**Your assignment:** Reproduce, please, the line that holds "Uncheck the Ko-MMLU column" and all later lines through the end of the entries below, exactly; omit pictures.

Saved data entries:
********************

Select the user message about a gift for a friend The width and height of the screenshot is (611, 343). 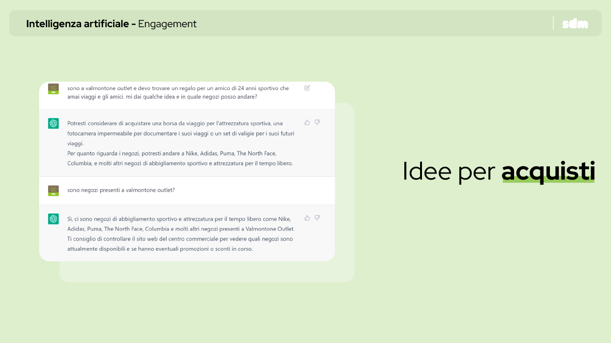tap(178, 92)
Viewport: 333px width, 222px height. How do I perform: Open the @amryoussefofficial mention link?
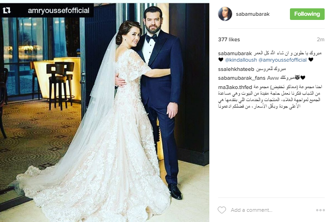283,60
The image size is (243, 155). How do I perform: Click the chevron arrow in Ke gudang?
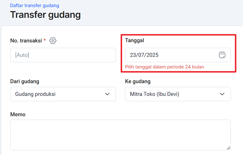coord(222,94)
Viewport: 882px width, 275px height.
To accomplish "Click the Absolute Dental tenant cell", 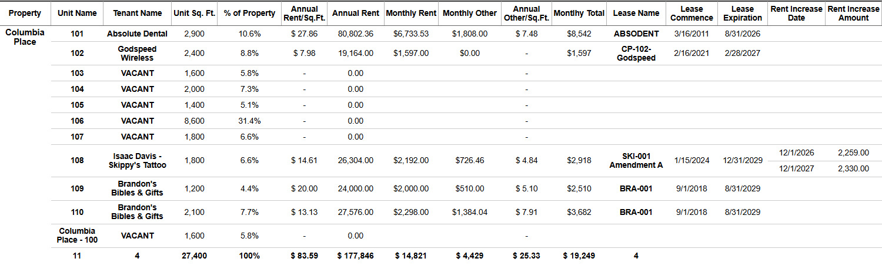I will click(137, 34).
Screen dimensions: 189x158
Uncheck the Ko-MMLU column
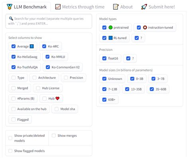tap(47, 57)
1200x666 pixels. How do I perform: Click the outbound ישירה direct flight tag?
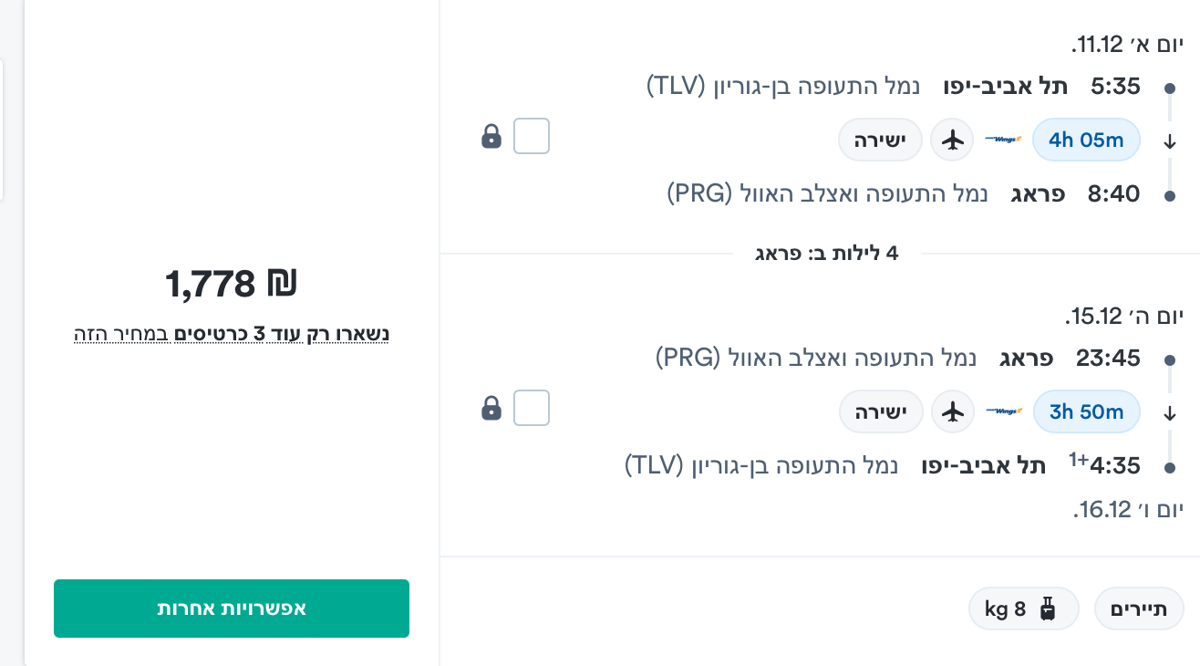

********************

**Reply to the exercise:**
Uncheck the Ko-MMLU column
tap(47, 57)
1200x666 pixels. How do I perform: Click the outbound ישירה direct flight tag?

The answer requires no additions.